Not registered with Charities Services:
- Hamilton Riverview Hotel Limited
- Ruakura Fee Simple Limited
- Ruakura Limited
- Tainui Auckland Airport Hotel GP Limited
- TGH No. 1 Limited
- Waikato-Tainui Distributions Limited
- Waikato-Tainui Fisheries Limited
- Waikato-Tainui Koiora Limited
- Tainui Auckland Airport Hotel LP
- Waikato-Tainui Koira Collective LP
- Waikato-Tainui Tribal Authority LPPlus:
- Waikato Raupatu River Trust
It is curious that Waikato-Tainui do not list the River Trust as being charitable, as the rules for the Waikato River Clean-up Trust on the Charities Register consist of an Act of Parliament, the Waikato-Tainui Raupatu Claims (Waikato River) Settlement Act 2010, with Waikato-Tainui being one of 5 iwi listed in the Act as “river iwi.” Reference is made to the River Trust, as well as the Clean-up Trust, in the Waikato-Tainui Annual Report. The annual report for 2014 filed with Charities Services by the Trustee for the Clean-up Trust is that of the Waikato River Authority, being the third report of the three that needs to be studied, in which it was stated that $5.5 million had been allocated to 33 projects from total revenue for 2014 of $914,502.

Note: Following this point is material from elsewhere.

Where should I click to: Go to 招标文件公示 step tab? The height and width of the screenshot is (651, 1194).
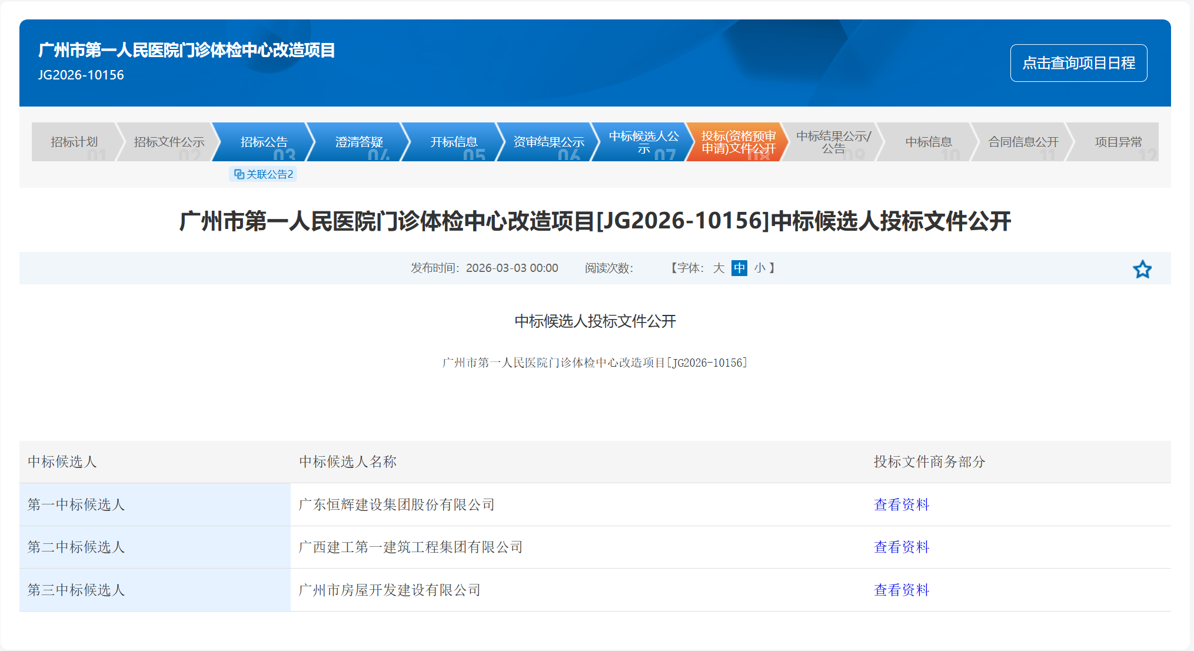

It is also interesting to see that on 31 March 2015 the Waikato Raupatu Lands Trust and Group had registered 5 more limited liability companies with Charities Services, and a sixth on 8 April 2015: TGH Direct Investments Limited, TGH Hotels Limited, Ruakura Limited, TGH Primary Industries Limited, TGH Farms and Forestry Limited, and TDL No. 3 Limited.
However, the financial performance of the Ngai Tahu Charitable Group of 33 limited liability companies, with their 2014 annual return reporting a total gross income of $408 million and a net surplus of $135 million, far exceeds that of Waikato-Tainui. In particular, with grants of $442,500 being only 0.1 per cent of total gross income, why is the government not investigating the charitable status of the Ngai Tahu Charitable Group? The Ngai Tahu Charitable Group’s net surpluses also exceed those of “Sanitarium” and their net surplus of $21 million before charitable distributions of $18 million leaving $3 million untaxed, a subsidy of $835,000. In comparison to all of these entities, Marist Holdings (Greenmeadows) Limited have yet to file their financial statements for 2014, but in 2013 reported a net surplus of $2.9 million from which a dividend of $1.5 million was paid to its sole shareholder, The Society of Mary General New Zealand Trust, leaving an untaxed surplus of $1.4 million, a subsidy of $384,000.
The question must be asked: Is this what Parliament intended in 1892 when it first granted an exemption from income tax for public charitable institutions carried on for public charitable purposes in our first true income tax Act? Why have the recommendations of tax experts, from the Ross Committee of 1967, to the Tax and Charities discussion document of 2001, and others such as Roger Douglas in 1987, all of which recommended that trading by charities should be subject to income tax, been ignored by successive governments? When is a New Zealand government going to restore equity to our tax legislation by levelling the playing field in the commercial sector between so-called commercial “charities” and their for-profit competitors by stopping what is now becoming at best an abuse of our income tax legislation and at worst a farce? Why has this situation been allowed to develop when in England, the country which is the source of our charity law, taxes large scale trading undertaken by charities that is not an activity directly related to its charitable purposes and has done so since the 1920’s? How is it that in New Zealand because a shareholder has charitable status as the owner of a commercial trading activity, that status colours the trading activities with charitable fiscal privileges as well? This issue is not a failure of charity law; it is a failure of New Zealand’s tax policy.
Dr Michael Gousmett FCIS PhD is an independent researcher and public historian.